We just marked World Mental Health Day on October 10, and I would also like to shed light on what today is: World Trauma Day. Unfortunately, the loss is only felt by the ones left behind, not the ones who have departed. Perhaps there is mercy to death because it is silent and final. We can’t change what has happened, but we can play our part in helping those affected. Loss can be so isolating and blinding. I didn’t realize I was actually going through it when I was experiencing depression after my friend died. My friends would ask me if I was doing okay and logically, I was, but I don’t think I really was. When you call to ask me if I want to leave the house today, if I want to cry or, better yet, if I want to talk about what I feel, it gets me out of my head, out of the prison my mind has built. There is something about talking or sharing that makes the experience even more real but freeing because I am no longer holding it in my heart. Give room for expression, a place for understanding, and, better still, a space full of love.

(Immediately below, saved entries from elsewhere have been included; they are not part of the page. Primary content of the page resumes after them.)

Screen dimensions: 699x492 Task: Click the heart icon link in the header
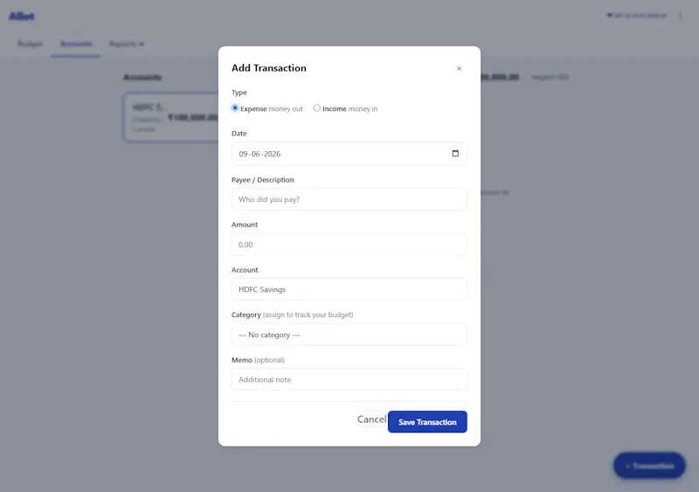tap(637, 16)

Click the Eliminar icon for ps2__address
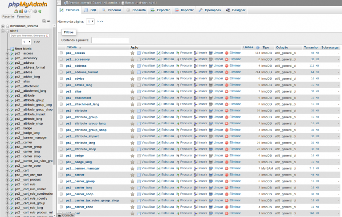[x=227, y=66]
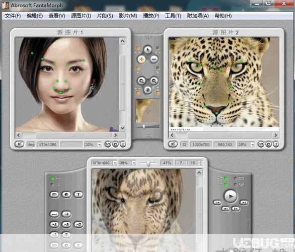Click the large play button in preview controls
This screenshot has height=252, width=295.
pos(231,196)
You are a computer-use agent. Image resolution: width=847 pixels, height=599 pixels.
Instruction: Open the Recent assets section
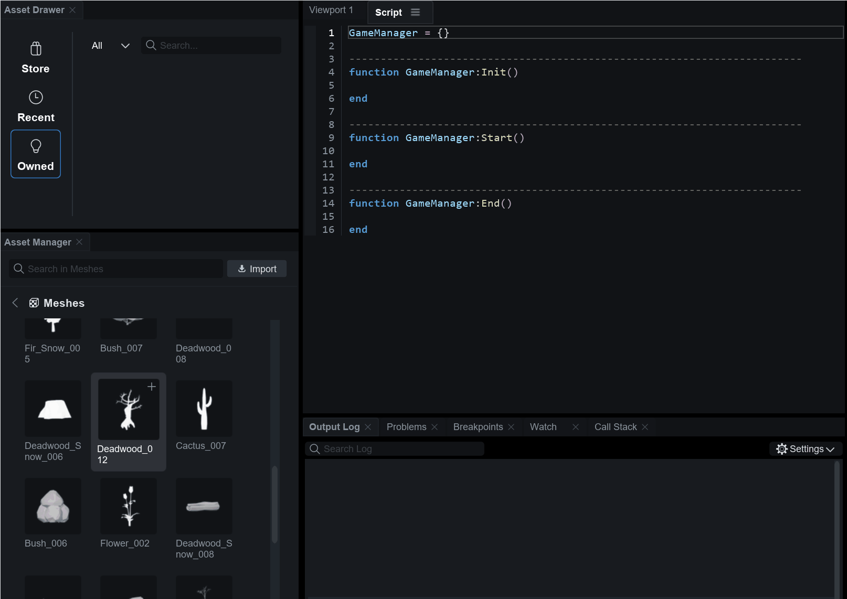coord(36,106)
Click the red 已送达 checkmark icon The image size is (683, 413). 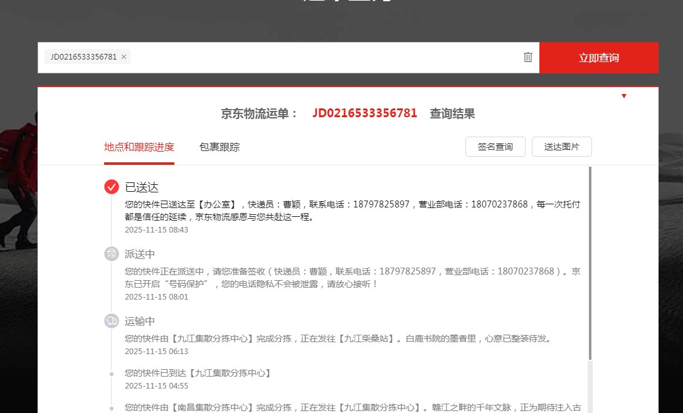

I dealt with my trauma today by talking about it. I haven’t found my way to a therapist just yet, but I am doing okay. Yes, I am really okay. Are you doing okay? Are you finding the proper channels to explore your healing because things might feel bad now, but it won’t always be like that. It won’t always feel bad but until it doesn’t, try to be present. Feel your emotions, feel the anger, feel the pain but don’t let it become you. You are, we are, so much more than the bad days we go through. If you are reading this and have or are experiencing loss or trauma, you will get through this. Talk to someone you trust and be present in your life. Try to find your way back to your loved ones and to your passions because that is what will help you build your pillars back up again.